A outra é desenvolvida pela Astrazeneca e Universidade de Oxford. O imunizante será fabricado pela Fiocruz em Bio-Manguinhos, no Rio de Janeiro, a partir de abril de 2021. O governo federal disse que contará com 100 milhões de doses no primeiro semestre de 2021 e mais 110 milhões na segunda metade do ano.

Bolsonaro desautorizou nesta quarta-feira (21), o ministro da Saúde, Eduardo Pazuello, que anunciou acordo com o governo de São Paulo para a compra de 46 milhões de doses da Coronavac. Ao responder ao comentário de um internauta que pediu que a vacina não fosse comprada porque ele tem 17 anos e diz querer ter “um futuro, mas sem interferência da ditadura chinesa”, Bolsonaro negou a compra.

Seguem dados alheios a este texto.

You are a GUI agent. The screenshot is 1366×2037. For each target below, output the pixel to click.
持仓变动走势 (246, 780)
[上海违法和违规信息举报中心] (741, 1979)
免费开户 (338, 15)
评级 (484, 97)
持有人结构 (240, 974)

O presidente afirmou que, para seu governo, “qualquer vacina, antes de ser disponibilizada à população, deverá ser COMPROVADA CIENTIFICAMENTE PELO MINISTÉRIO DA SAÚDE e CERTIFICADA PELA ANVISA” e que “o povo brasileiro NÃO SERÁ COBAIA DE NINGUÉM”. O governador de São Paulo, João Doria ponderou que “não é razoável adotar o negacionismo e afastamento dos princípios da saúde para proteger a população”. Segundo ele, “não é a ideologia, a política ou o processo eleitoral que salvam, é a vacina”.

Bolsonaro se “revolta” contra a vacina chinesa. Por trás, uma alegação ideológica absurda movida por seguidores. A China é um importante parceiro comercial do Brasil, mas Bolsonaro despreza e move de forma desnecessária uma briga com o país asiático. Além disso, a colocação se mostra incoerente. O presidente não apresentou um plano de enfrentamento nacional e constantemente critica prefeitos e governadores, principalmente em medidas relativas a fechamento de atividades. Cada um agiu para onde o nariz apontou, sem um plano conjunto.

A incoerência dá o tom da “neorevolta”. Para a vacina do Butantan a exigência de comprovação científica, mas não para o uso da cloroquina como tratamento da Covid-19, que não tem eficácia comprovada para esta finalidade. “Não se justifica um bilionário aporte financeiro num medicamento que sequer ultrapassou sua fase de testagem. Diante do exposto, minha decisão é a de não adquirir a referida vacina”, afirmou o presidente em uma publicação.

A “Neorevolta da Vacina” tem como pano de fundo o mesmo negacionismo e despreparo do Estado no início do século XX. O governo brasileiro mostra que o tempo passou, mas a falta de projeto de nação não. Além disso, vale ressaltar que há uma disputa política entre Bolsonaro e Doria. Os dois erram em politizar um assunto de interesse público. A preocupação é de um protagonismo por trazer a vacina contra a Covid-19 para o país e um reflexo eleitoral para o pleito de 2022. A “Neorevolta da Vacina” não é por acaso.